I think one would go about it like this: cats = data.train_ds.x.codes #cats is now a numpy array conts = data.train_ds.x.conts #conts is now a numpy array
and then: df = np.concatenate((data.train_ds.x.codes, data.train_ds.x.conts), axis=1)
Thanks for this! I have a newbie question: what if my csv file is already in the same directory as my notebook. What do I put in path? It doesn’t allow me to leave it empty.
@muellerzr Thanks! Path works now.

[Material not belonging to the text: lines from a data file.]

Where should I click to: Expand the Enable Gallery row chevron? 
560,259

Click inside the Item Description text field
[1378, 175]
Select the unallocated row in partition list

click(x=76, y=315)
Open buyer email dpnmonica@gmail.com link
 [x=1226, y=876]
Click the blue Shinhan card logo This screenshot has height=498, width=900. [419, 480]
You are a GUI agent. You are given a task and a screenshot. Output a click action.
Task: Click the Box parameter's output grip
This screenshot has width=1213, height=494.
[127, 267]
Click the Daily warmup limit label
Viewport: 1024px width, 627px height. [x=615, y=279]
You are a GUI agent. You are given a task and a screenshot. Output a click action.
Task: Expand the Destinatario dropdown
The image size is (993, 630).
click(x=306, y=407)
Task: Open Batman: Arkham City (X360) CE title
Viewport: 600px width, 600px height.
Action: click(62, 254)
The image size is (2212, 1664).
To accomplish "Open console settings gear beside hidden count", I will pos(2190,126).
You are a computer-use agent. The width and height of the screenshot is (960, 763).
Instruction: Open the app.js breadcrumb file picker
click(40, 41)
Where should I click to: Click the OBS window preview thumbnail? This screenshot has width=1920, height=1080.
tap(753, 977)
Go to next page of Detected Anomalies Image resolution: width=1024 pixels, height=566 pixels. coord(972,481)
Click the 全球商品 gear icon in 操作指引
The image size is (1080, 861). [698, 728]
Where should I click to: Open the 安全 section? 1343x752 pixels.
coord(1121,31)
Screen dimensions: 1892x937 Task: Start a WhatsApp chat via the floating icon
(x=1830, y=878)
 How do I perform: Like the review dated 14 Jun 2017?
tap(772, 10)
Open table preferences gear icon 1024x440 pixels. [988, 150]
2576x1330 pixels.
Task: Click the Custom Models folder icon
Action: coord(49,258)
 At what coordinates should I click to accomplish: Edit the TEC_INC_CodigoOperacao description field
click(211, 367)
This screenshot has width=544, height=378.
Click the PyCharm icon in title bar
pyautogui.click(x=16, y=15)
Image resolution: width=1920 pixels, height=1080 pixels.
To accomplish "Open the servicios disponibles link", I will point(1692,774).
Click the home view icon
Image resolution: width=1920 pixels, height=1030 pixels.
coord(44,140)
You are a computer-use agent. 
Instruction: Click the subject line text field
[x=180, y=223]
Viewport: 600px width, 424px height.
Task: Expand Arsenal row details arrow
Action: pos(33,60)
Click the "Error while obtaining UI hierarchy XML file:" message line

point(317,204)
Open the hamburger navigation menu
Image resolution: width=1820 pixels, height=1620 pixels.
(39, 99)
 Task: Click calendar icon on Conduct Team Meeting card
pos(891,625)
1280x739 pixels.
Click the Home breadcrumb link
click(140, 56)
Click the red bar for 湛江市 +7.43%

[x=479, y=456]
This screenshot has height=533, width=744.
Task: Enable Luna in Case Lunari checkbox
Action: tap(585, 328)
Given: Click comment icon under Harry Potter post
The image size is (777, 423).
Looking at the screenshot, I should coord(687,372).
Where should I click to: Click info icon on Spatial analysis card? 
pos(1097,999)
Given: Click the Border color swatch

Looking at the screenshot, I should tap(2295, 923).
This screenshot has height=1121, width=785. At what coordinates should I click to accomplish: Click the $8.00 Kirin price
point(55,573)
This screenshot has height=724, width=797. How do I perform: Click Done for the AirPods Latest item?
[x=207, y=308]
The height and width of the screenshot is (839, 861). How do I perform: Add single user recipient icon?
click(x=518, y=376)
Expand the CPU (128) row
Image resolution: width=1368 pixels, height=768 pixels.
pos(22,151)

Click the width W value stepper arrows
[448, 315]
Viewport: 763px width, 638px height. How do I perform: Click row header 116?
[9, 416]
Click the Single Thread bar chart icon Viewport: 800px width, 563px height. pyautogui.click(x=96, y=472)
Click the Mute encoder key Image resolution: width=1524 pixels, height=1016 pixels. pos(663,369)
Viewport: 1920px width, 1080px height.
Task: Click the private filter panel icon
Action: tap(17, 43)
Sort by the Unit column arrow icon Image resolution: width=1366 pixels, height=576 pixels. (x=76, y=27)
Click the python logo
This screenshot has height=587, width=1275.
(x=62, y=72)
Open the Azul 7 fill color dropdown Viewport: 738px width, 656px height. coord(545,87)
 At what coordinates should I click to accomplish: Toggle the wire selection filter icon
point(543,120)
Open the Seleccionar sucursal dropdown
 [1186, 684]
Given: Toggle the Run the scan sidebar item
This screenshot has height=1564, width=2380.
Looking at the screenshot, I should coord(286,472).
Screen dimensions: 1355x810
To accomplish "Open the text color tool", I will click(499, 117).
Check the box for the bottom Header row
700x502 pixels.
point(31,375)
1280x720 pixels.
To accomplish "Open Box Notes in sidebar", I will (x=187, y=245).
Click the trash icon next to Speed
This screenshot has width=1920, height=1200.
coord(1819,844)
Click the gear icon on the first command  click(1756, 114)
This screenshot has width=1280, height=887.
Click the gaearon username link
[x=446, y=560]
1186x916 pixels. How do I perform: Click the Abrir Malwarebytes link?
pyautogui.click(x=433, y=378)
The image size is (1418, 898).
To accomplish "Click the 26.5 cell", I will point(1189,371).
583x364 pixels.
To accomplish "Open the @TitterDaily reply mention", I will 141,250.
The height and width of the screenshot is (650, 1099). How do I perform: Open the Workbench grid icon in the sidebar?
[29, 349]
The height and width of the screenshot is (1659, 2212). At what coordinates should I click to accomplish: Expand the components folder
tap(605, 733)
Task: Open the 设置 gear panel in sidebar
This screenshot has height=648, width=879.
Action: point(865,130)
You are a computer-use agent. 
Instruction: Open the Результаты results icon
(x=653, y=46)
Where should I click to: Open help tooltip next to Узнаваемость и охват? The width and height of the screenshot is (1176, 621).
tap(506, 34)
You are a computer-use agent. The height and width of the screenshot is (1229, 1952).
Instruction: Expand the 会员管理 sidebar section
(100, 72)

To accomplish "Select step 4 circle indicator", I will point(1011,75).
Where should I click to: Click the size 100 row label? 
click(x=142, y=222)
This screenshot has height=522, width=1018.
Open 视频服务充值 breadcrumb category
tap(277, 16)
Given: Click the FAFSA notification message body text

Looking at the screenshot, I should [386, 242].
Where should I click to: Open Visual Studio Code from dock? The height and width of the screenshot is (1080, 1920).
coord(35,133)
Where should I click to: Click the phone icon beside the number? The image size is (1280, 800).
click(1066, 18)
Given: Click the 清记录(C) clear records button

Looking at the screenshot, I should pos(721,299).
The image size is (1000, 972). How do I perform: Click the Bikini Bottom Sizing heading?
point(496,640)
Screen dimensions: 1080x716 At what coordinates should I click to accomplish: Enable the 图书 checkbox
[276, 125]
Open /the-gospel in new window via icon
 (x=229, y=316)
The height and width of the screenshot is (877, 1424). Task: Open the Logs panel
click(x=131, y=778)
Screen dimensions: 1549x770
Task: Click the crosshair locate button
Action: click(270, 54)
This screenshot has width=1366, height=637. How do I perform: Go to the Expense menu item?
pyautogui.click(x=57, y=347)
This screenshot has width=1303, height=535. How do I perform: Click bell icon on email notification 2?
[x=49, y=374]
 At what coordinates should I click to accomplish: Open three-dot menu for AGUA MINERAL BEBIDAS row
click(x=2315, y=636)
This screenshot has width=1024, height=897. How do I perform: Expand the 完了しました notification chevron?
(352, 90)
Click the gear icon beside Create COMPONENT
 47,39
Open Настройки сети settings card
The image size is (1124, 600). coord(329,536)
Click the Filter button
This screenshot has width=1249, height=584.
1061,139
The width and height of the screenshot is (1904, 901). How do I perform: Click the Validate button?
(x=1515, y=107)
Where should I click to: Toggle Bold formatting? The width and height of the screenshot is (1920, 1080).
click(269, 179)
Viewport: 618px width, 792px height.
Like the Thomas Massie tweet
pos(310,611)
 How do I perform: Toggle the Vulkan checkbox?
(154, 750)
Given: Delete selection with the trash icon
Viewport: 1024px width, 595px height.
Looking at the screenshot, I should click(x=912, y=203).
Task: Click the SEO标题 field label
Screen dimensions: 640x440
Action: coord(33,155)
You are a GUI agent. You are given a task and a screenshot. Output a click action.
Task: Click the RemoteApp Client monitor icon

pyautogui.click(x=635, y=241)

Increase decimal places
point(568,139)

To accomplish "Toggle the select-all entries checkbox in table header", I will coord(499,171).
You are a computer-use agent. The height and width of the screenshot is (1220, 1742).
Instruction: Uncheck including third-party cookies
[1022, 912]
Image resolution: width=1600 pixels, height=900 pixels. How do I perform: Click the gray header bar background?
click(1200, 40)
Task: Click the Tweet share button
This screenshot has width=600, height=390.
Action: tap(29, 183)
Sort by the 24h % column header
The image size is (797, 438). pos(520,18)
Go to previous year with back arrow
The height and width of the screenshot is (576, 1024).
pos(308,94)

But all of my variables are categorical, so it throws this error:
---------------------------------------------------------------------------
TypeError Traceback (most recent call last)
<ipython-input-73-ac4a10b367e4> in <module>
----> 1 data = TabularDataBunch.from_df(path='.', df=df[qual+dep_var], dep_var=dep_var, valid_idx=valid_idx, procs=procs, cat_names=qual)
2
/usr/local/Cellar/jupyterlab/2.0.1/libexec/lib/python3.7/site-packages/fastai/tabular/data.py in from_df(cls, path, df, dep_var, valid_idx, procs, cat_names, cont_names, classes, test_df, bs, val_bs, num_workers, dl_tfms, device, collate_fn, no_check)
90 "Create a `DataBunch` from `df` and `valid_idx` with `dep_var`. `kwargs` are passed to `DataBunch.create`."
91 cat_names = ifnone(cat_names, []).copy()
---> 92 cont_names = ifnone(cont_names, list(set(df)-set(cat_names)-{dep_var}))
93 procs = listify(procs)
94 src = (TabularList.from_df(df, path=path, cat_names=cat_names, cont_names=cont_names, procs=procs)
TypeError: unhashable type: 'list'
Seems like the default calculation it is doing for cont_names fails, and just manually trying to set it to None or an empty list results in the same outcome – how can I force it to have no continuous variables?